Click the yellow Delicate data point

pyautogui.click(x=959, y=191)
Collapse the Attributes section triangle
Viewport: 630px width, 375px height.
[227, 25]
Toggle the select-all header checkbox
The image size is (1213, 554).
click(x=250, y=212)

::::::::::

• _TASK TO COMPLETE_: Copy every line of the records, leaving nothing out.

• _TASK ANSWER_:
Click the yellow Delicate data point

pyautogui.click(x=959, y=191)
Collapse the Attributes section triangle
Viewport: 630px width, 375px height.
[227, 25]
Toggle the select-all header checkbox
The image size is (1213, 554).
click(x=250, y=212)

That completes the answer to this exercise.